— Required tasks —
**A.** In the commentary on Russia and the GUAM countries, which of the four countries is described as mostly neutral?
**B.** Name every country mentioned in the commentary on Russia and the GUAM countries.
**C.** Write the next part of the commentary on Russia and the GUAM countries, picking up after its final sentence.

*** Reading text ***

Then comes the next inner core, what Thomas Barnett calls GUAM: Georgia, Ukraine, Azerbaijan/Armenia, Moldova.

The GU pair of the quartet is where the Russians are making their stand. Particularly now the former. They are also are feeling of their oats after two decades of decline and humiliations.

Of those four, the two As so far seem closer to the Russian sphere (Moldova is mostly neutral), while Georgia and Ukraine both have majority pro-Western populations with large rump pro-Russian populations. Russia recall was involved in trying to back the (what appeared to be) vote rigging in the Ukranian elections (backing Yanukovich over Yukashenko).

So the line has clearly become Ukraine and now more dangerously Georgia. Both wanted into NATO and both were put on hold because of fear of domestic illiberality (both Saakasvili and even Yushchenko have had their marital law like episodes and are involved in their own political shenanigans it seems) as well as the obvious point of pissing off Russia and not wanting to get in a fight with Russia over these countries.

*** Data lines ***

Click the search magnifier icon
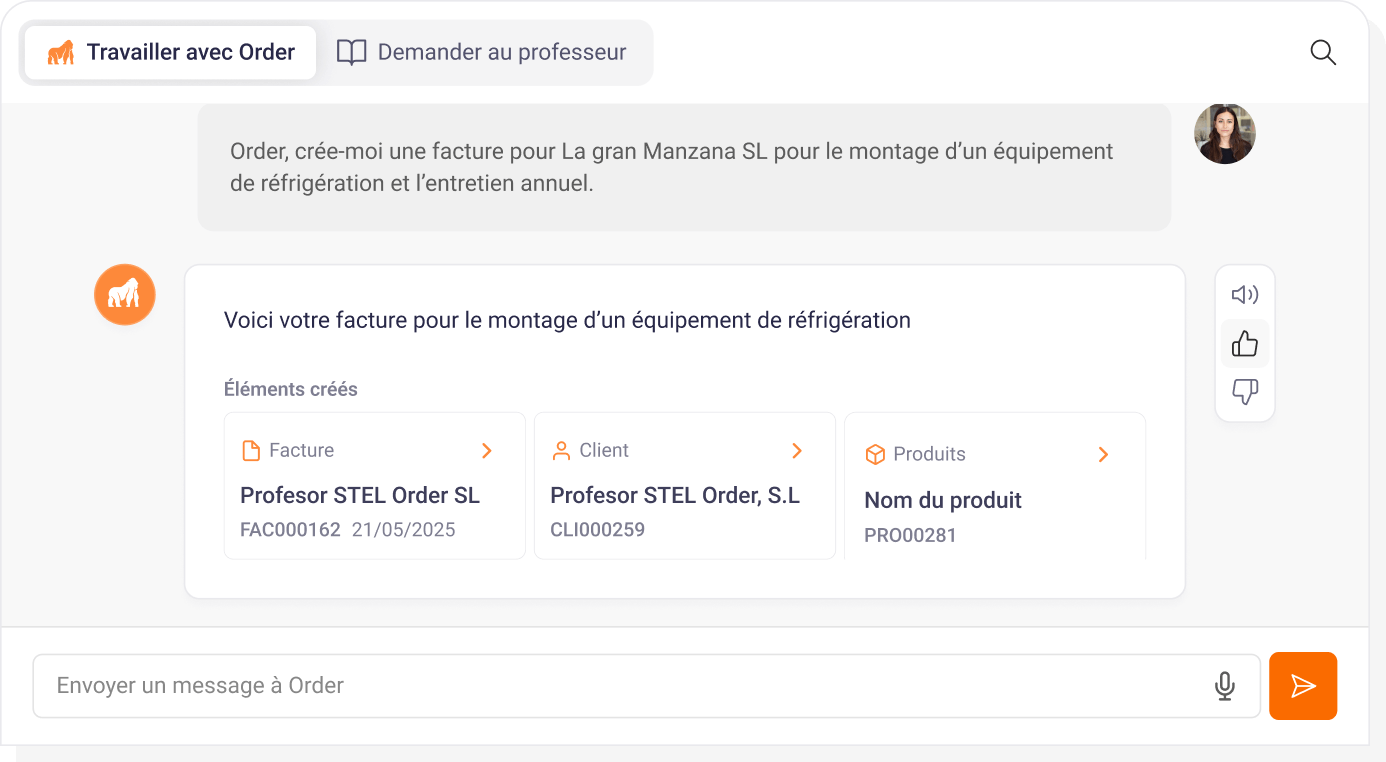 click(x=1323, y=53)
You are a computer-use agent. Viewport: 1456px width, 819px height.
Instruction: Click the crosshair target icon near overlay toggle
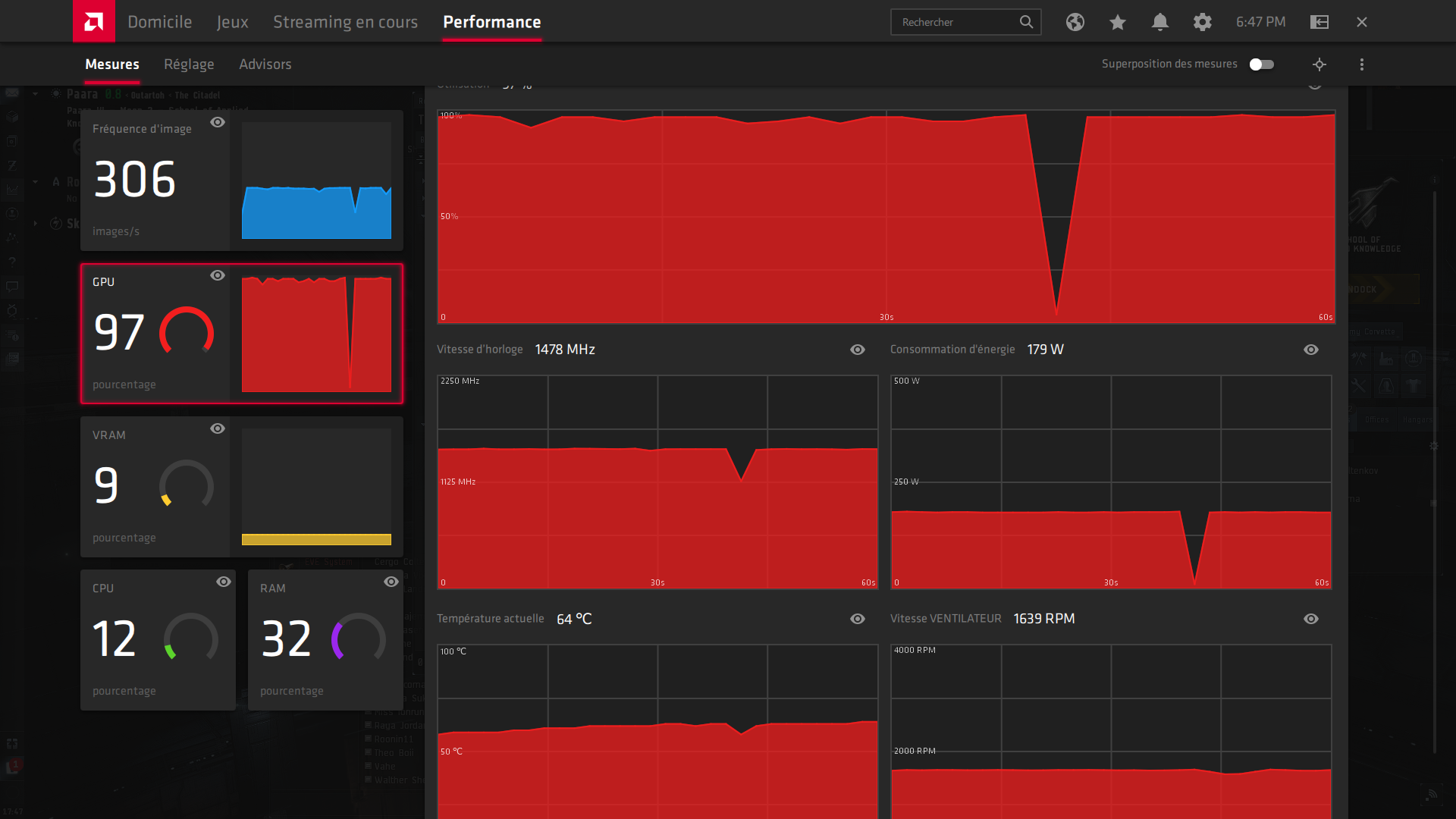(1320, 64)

***

— The answers —
**A.** Moldova

**B.** Georgia, Ukraine, Azerbaijan, Armenia, Moldova, Russia

**C.**
Not only that but the US is attempting to shore up relations with the Central Asian “istan” [former Soviet] republicans. Russia sees NATO undertake a mission outside of Europe, in its own former sphere/Vietnam (Afghanistan). Then the US wants Russia in on Iranian embargoes and the like. And now you see the Russians starting like they are being encircled and dictated to. The Russians see NATO increasingly as an anti-Russian alliance and their fears I think are pushing them in a direction of a self-fulfilling prophecy.

Update I: I was assuming in my mind, but I realize I didn’t make explicit, that part of what is going on is Saak’s absolutely reckless (possibly immoral) stupidity in the initial round of escalation. That of course does not excuse Putin’s equally (even worse) further escalation–beyond simply South Ossetia into non-disputed Georgian territory. And civilians are getting killed as a result.

Published in: on August 10, 2008 at 10:35 pm  Comments (2)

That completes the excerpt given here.